[Exercise aim]: From the listing below, pull out every line where the string "screenshot" appears.

[Available records]:

===============

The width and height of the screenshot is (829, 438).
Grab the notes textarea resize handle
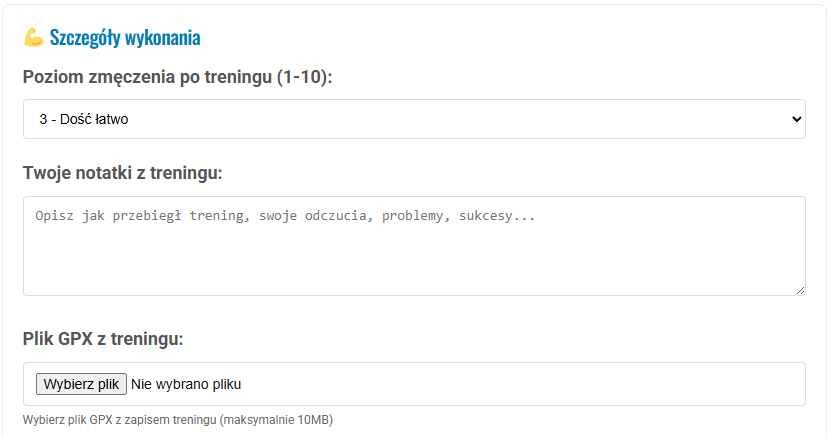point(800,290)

===============

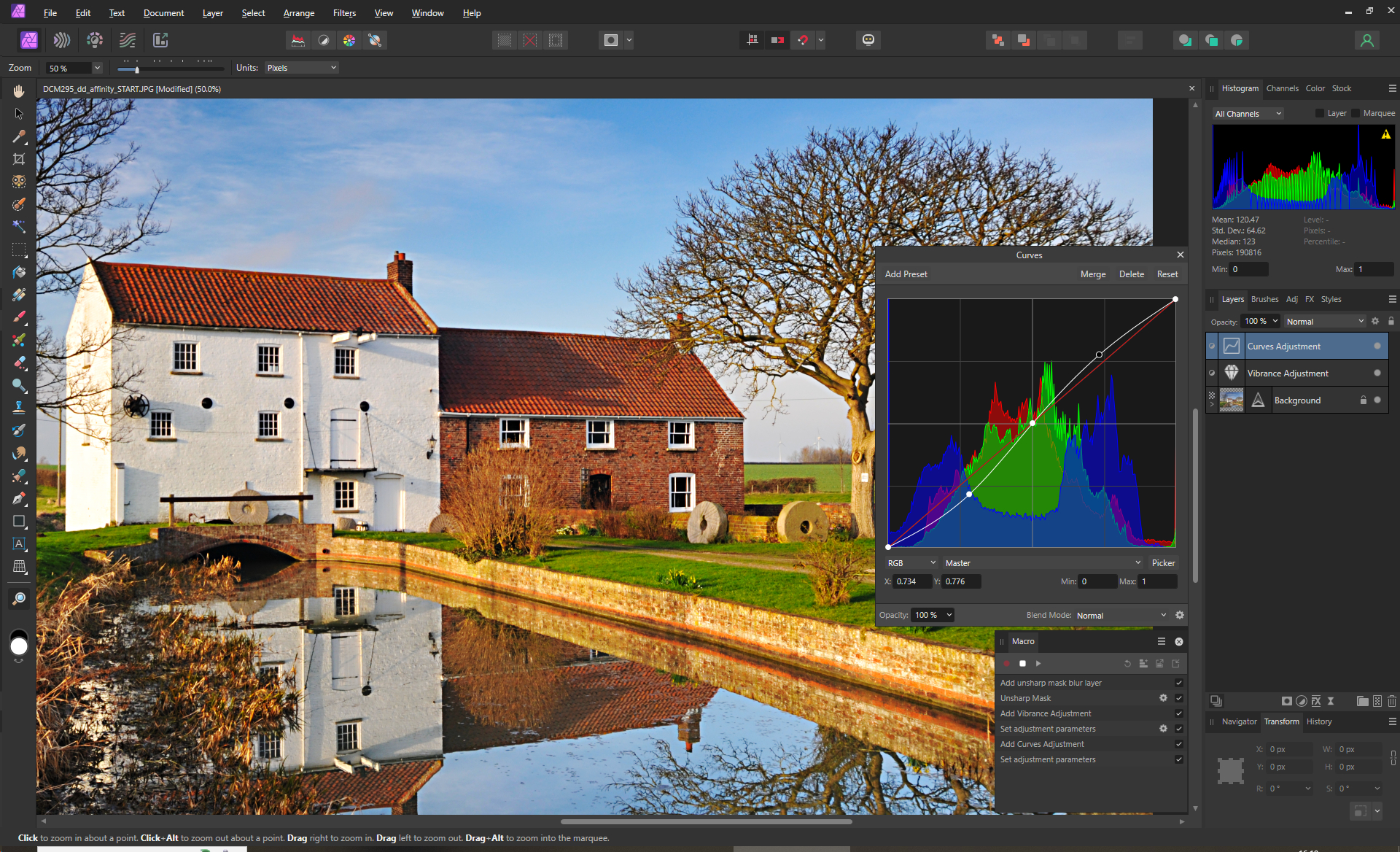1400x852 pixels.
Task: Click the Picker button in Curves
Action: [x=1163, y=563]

===============

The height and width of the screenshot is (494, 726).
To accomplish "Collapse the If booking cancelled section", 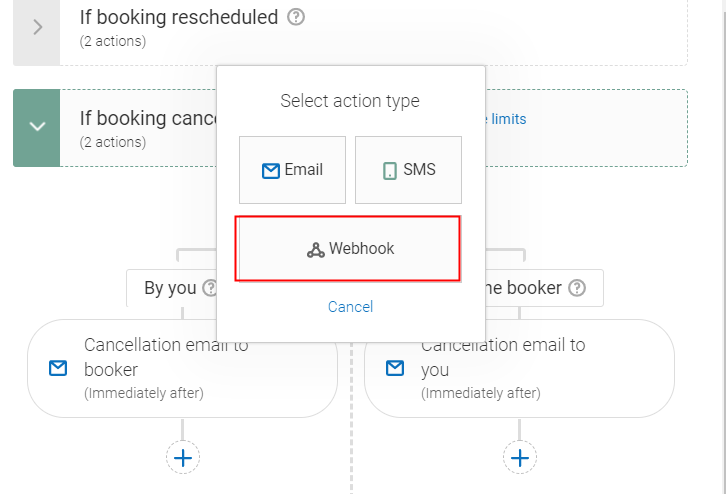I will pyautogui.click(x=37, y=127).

===============

[Problem solution]:
The width and height of the screenshot is (829, 438).
The height and width of the screenshot is (494, 726).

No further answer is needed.